PURPOSE: To assess the safety of low-dose intra-arterial (IA) tirofiban bolus after unsuccessful mechanical thrombectomy in patients with ischemic stroke due to large artery occlusion in anterior cerebral circulation.

MATERIALS AND METHODS: Patients with ischemic stroke who were treated with mechanical thrombectomy were enrolled in a multicenter registry. Low-dose tirofiban was injected into the residual arterial thrombus in patients after unsuccessful mechanical thrombectomy. The major safety measurement was defined as symptomatic intracranial hemorrhage (SICH). The functional outcome at 90 days was assessed with the modified Rankin Scale, and a score of 0-2 was defined as favorable.
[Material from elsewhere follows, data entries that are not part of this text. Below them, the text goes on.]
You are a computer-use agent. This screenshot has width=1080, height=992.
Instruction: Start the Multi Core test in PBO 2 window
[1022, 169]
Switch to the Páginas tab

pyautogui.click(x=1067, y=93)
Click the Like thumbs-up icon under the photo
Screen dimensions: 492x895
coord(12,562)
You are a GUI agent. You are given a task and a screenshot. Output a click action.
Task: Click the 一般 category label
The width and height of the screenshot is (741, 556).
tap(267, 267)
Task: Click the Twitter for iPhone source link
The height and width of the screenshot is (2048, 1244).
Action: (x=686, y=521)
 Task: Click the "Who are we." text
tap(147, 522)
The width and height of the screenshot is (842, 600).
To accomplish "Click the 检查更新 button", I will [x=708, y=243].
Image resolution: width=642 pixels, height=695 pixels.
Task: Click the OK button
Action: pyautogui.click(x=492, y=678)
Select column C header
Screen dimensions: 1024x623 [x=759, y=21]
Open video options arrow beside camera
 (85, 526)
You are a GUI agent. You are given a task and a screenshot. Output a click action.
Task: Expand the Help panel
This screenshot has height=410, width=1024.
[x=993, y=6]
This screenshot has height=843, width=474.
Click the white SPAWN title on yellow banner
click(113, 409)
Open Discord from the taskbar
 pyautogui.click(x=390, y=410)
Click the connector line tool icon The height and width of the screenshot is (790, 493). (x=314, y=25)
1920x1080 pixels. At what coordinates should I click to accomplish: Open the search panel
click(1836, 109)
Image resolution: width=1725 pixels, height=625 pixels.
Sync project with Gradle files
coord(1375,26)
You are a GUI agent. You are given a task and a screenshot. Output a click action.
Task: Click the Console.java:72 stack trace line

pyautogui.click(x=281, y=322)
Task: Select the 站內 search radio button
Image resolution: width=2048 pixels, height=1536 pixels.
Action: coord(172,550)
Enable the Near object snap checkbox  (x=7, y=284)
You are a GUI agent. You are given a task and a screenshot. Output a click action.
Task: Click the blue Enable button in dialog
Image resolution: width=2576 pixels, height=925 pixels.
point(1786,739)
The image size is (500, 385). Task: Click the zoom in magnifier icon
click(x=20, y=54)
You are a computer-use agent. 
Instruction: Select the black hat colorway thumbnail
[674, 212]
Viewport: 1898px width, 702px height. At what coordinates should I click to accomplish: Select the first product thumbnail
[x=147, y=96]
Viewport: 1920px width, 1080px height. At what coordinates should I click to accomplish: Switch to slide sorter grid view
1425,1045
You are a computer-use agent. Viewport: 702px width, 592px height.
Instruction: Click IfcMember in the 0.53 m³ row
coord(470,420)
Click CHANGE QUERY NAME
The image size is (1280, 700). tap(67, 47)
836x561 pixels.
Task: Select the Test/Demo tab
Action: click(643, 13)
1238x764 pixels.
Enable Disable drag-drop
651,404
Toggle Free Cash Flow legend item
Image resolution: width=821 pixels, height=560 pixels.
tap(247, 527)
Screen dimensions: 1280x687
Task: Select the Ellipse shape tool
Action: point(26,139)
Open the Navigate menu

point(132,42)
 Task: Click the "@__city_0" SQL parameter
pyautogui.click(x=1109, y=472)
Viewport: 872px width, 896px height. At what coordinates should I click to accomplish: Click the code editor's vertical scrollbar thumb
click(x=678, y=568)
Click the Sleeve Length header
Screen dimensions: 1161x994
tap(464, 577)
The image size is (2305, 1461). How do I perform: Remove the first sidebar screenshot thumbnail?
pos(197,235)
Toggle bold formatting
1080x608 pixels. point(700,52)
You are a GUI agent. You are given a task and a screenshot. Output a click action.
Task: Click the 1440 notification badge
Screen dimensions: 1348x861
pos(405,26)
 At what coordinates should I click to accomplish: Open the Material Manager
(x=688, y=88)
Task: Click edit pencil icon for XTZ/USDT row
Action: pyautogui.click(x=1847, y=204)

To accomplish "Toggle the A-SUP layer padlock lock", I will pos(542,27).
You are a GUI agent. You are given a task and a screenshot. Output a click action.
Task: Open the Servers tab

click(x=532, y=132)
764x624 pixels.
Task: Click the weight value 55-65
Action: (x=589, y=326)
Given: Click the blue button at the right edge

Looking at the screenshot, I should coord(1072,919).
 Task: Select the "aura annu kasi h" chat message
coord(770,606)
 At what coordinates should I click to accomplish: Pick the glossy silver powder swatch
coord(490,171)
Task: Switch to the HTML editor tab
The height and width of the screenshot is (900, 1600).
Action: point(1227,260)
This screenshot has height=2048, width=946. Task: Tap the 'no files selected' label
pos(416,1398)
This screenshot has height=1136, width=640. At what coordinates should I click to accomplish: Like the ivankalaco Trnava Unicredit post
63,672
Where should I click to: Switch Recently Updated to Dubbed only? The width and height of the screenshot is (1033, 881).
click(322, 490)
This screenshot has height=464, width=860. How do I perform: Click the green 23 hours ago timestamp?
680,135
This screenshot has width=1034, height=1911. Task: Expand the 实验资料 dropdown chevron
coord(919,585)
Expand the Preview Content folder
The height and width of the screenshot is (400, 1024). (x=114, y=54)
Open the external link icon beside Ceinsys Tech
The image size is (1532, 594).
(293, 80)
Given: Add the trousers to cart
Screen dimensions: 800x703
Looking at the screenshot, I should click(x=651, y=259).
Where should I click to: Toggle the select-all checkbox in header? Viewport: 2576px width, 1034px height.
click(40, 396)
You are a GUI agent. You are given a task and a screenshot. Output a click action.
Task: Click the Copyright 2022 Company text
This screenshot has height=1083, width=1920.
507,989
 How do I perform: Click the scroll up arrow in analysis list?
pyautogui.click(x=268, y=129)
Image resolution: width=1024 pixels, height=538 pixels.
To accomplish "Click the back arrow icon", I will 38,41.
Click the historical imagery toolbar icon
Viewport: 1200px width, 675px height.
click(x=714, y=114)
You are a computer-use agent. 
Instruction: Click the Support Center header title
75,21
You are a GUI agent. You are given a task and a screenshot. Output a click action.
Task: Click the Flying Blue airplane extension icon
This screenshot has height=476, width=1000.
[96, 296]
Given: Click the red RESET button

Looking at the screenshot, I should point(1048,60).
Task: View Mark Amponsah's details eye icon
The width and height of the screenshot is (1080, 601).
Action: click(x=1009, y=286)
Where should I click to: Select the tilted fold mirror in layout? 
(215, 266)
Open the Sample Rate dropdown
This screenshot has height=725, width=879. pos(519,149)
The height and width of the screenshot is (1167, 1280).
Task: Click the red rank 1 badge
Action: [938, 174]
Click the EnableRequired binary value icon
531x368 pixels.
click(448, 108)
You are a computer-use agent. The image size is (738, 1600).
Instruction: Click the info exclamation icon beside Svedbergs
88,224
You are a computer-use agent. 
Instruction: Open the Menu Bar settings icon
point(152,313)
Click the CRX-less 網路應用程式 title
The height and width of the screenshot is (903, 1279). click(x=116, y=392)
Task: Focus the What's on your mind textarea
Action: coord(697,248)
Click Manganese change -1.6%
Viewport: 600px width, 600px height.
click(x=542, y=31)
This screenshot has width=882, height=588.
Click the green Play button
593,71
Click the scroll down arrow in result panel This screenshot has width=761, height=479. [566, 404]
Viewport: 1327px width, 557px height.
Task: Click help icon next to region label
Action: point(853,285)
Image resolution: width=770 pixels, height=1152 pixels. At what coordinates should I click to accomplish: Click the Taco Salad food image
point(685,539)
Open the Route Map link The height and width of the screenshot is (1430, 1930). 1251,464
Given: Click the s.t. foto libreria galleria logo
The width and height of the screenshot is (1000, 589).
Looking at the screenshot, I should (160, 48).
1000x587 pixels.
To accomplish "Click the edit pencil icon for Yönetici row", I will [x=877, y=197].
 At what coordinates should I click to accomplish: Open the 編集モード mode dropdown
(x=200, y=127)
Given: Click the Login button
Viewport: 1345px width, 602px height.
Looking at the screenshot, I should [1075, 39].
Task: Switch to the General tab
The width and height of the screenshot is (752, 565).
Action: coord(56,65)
RESULTS: Of the 632 enrolled patients, 154 (24.4%) received IA tirofiban treatment. The SICH rate was 13.6% (21/154) in patients with tirofiban and 16.7% (80/478) in patients without tirofiban (P = .361). IA tirofiban was not associated with increased risk of SICH (odds ratio [OR], 0.69; 95% confidence interval [CI], 0.36-1.31; P = .26). IA tirofiban treatment did not increase the risk of mortality at 90 days of the index stroke (OR, 0.66; 95% CI, 0.36-1.31; P = .15). Patients with large artery atherosclerosis stroke who were treated with tirofiban were associated with decreased risk of death (OR, 11.3% vs 23.4%; P = .042) compared to patients who were not treated with tirofiban.

CONCLUSIONS: Low-dose IA tirofiban administration may be relatively safe in patients with ischemic stroke after unsuccessful recanalization.